Published: Thursday, July 14, 2011 7:00 am By: Betty Krulik

Mah Jongg night at GHC
Thursday August 18, 2011 at  8:00pm

Greenburgh Hebrew Center's Sisterhood is sponsoring Mah Jongg night. All levels of expertise are invited to play. Light dairy snacks will be served.

For further information, contact event chair, Lynn Berliner at or the office at 914-693-4260.

Mahjong in the Western world (from Wikipeadia)

In 1895, Stewart Culin, an American anthropologist, wrote a paper in which mahjong was mentioned. This is the first known written account of mahjong in any language other than Chinese. By 1910, there were written accounts in many languages, including French and Japanese.

The game was imported to the United States in the 1920s.The first mahjong sets sold in the U.S. were sold by Abercrombie & Fitch starting in 1920.It became a success in New York, and the owner of the company, Ezra Fitch, sent emissaries to Chinese villages to buy every set of mahjong they could find. Abercrombie & Fitch sold a total of 12,000 sets.
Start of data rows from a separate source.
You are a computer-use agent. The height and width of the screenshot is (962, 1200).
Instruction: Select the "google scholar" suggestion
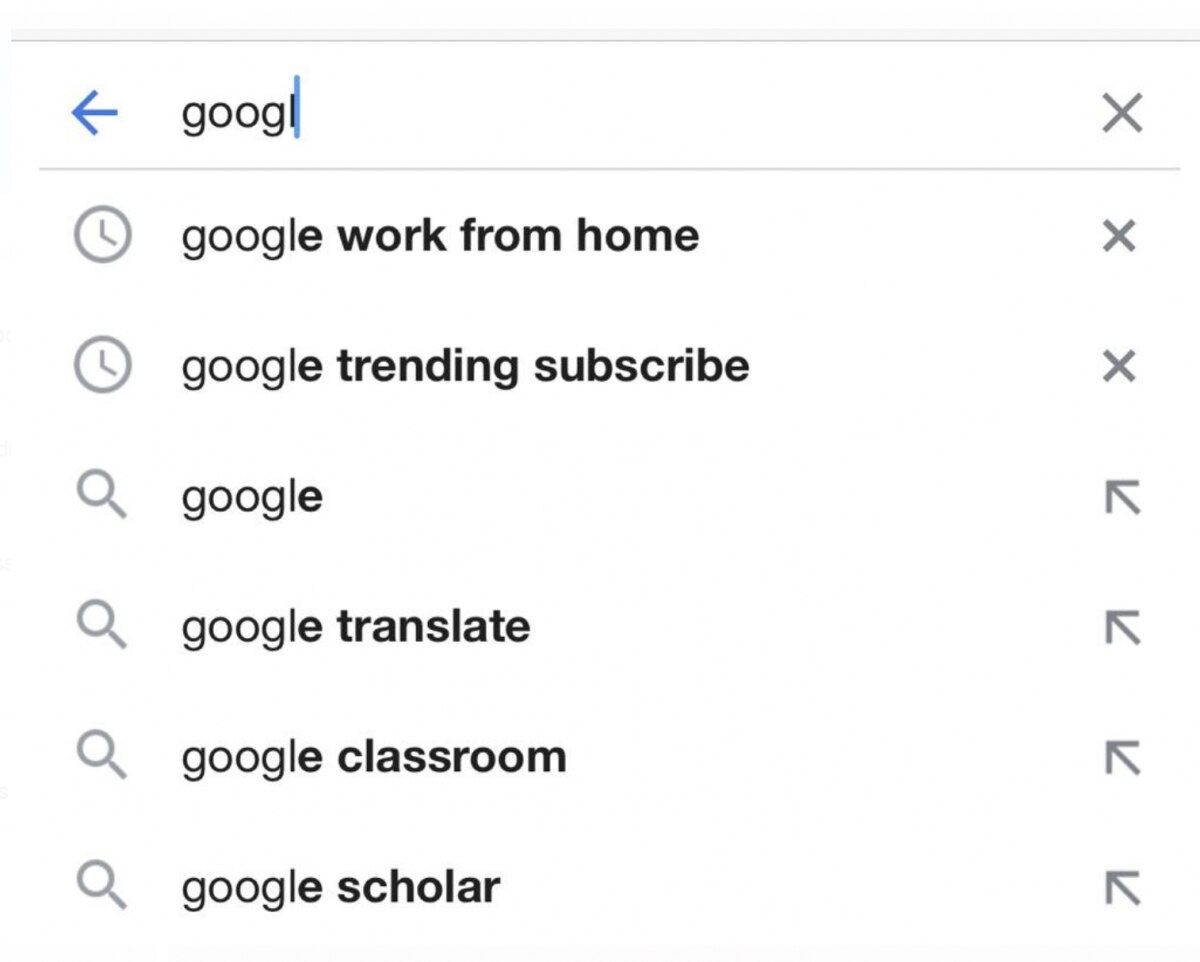[341, 887]

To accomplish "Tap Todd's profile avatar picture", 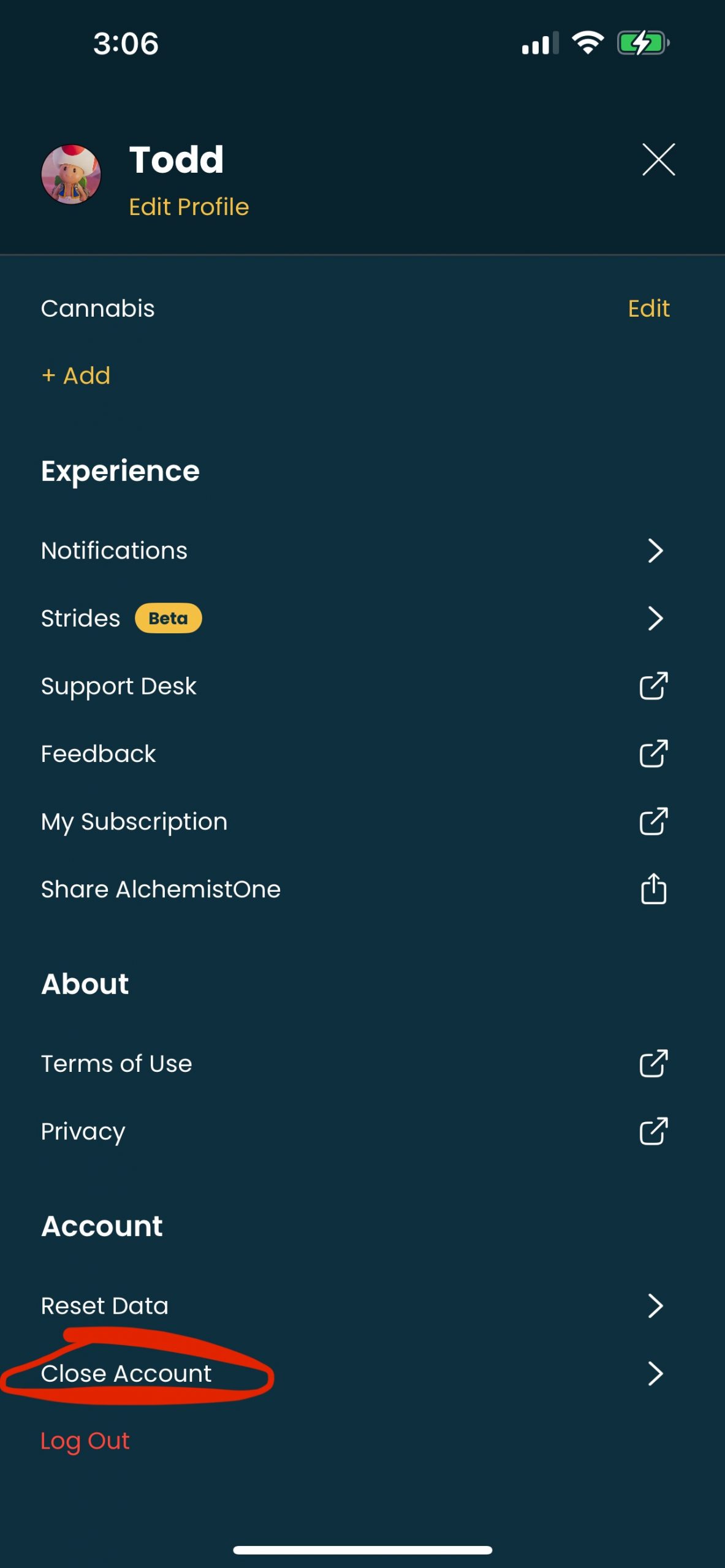I will (71, 175).
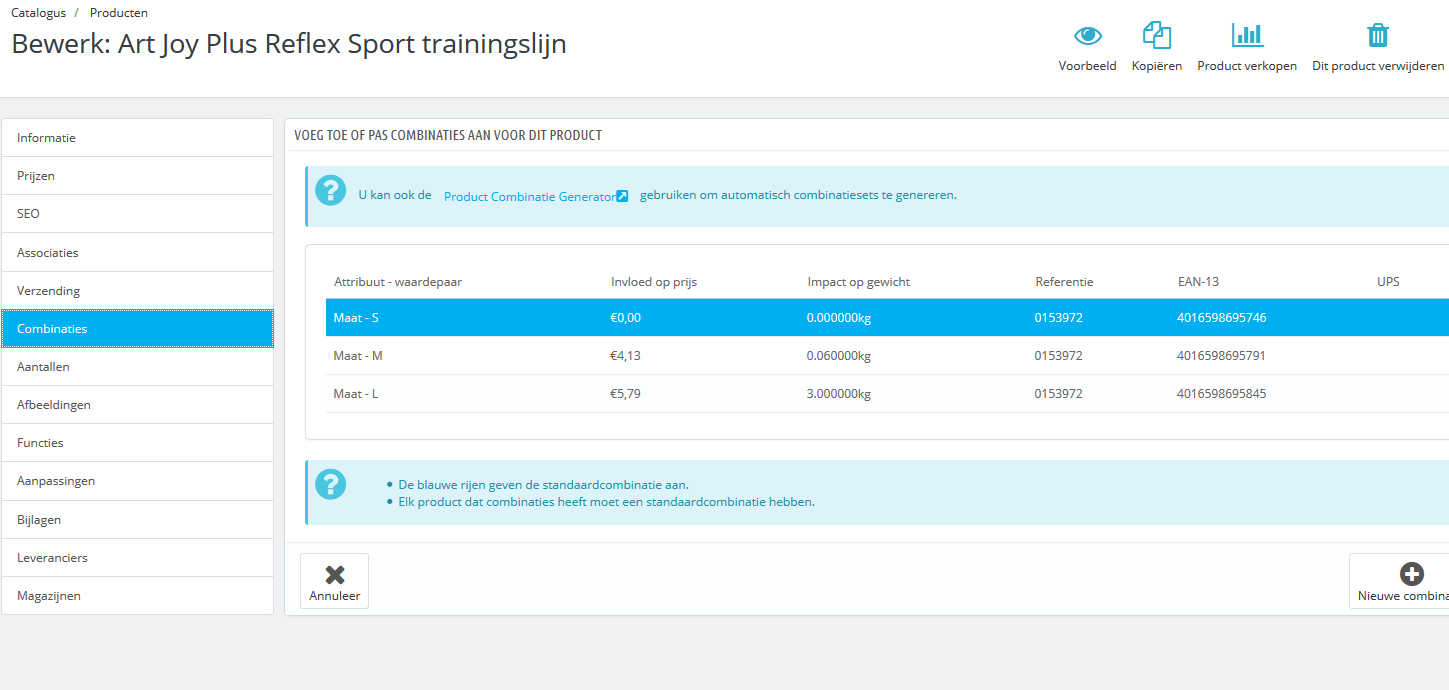
Task: Select the Afbeeldingen tab
Action: point(137,405)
Also in 1920, Joseph Park Babcock published his book Rules of Mah-Jongg, also known as the "red book". This was the earliest version of mahjong known in America. Babcock had learned mahjong while living in China. Babcock's rules simplified the game to make it easier for Americans to take up, and his version was common through the mahjong fad of the 1920s. Later, when the 1920s fad died out, many of Babcock's simplifications were abandoned.
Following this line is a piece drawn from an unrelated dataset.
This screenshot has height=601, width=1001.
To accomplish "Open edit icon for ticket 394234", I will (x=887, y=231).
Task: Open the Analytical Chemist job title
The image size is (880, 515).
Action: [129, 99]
The game has taken on a number of trademarked names, such as "Pung Chow" and the "Game of Thousand Intelligences". Mahjong nights in America often involved dressing and decorating rooms in Chinese style. Several hit songs were also recorded during the mahjong fad, most notably "Since Ma is Playing Mah Jong" by Eddie Cantor.

Many variants of mahjong developed during this period. By the 1930s, many revisions of the rules developed that were substantially different from Babcock's classical version (including some that were considered fundamentals in other variants, such as the notion of a standard hand). The most common form, which eventually became "American mahjong", was most popular among Jewish women. Standardization came with the formation of the National Mah Jongg League (NMJL) in 1937, along with the first American mahjong rulebook, Maajh: The American Version of the Ancient Chinese Game.
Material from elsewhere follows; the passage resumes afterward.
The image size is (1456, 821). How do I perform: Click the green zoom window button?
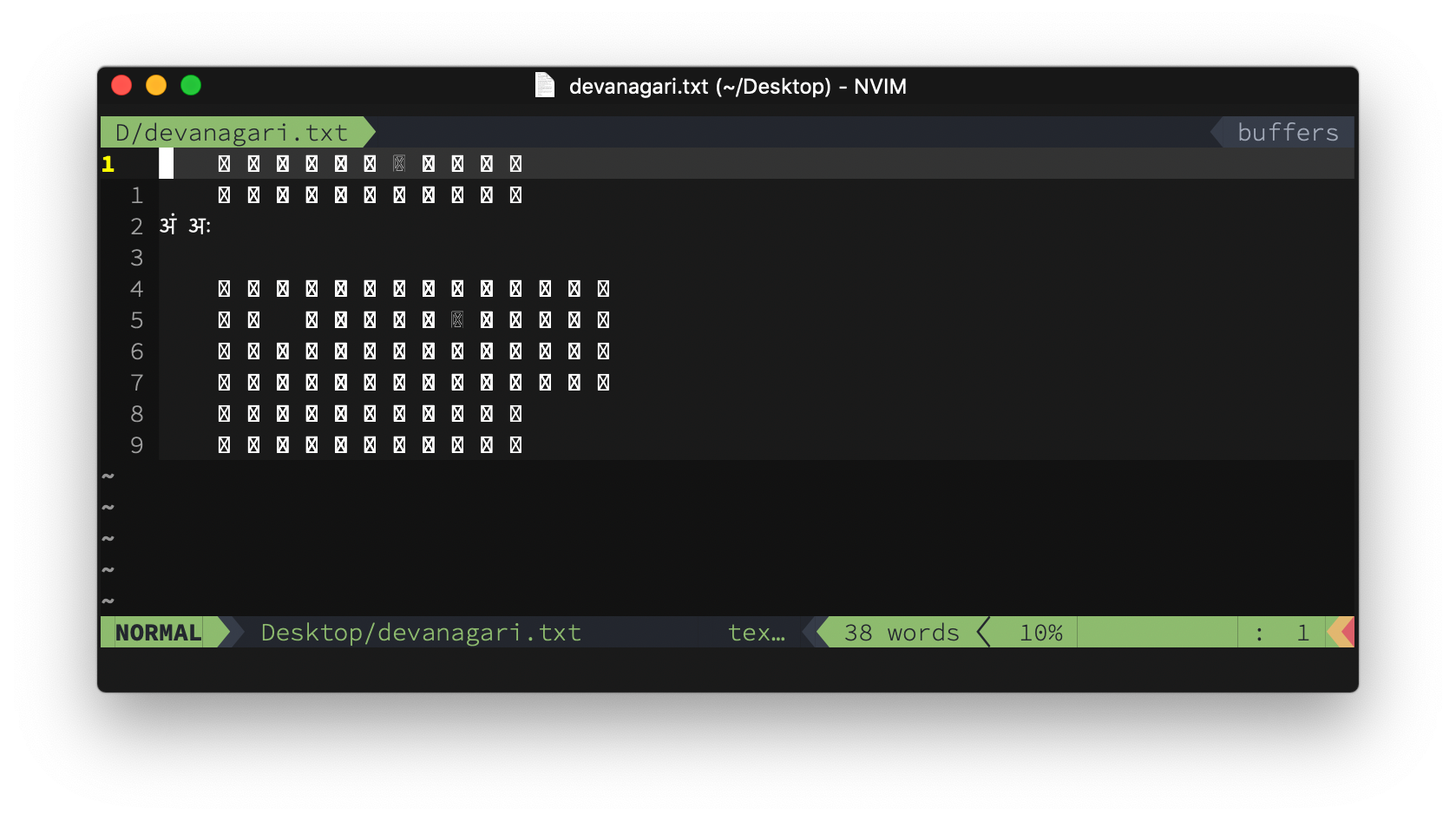191,85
While mahjong was accepted by U.S. players of all ethnic backgrounds during the Babcock era, many consider the modern American version a remake of a Jewish game,as many American mahjong players are of Jewish descent. The National Mah Jongg League was founded by Jewish players and is considered a Jewish organization. In addition, players usually use the American game as a family-friendly social activity, not as gambling.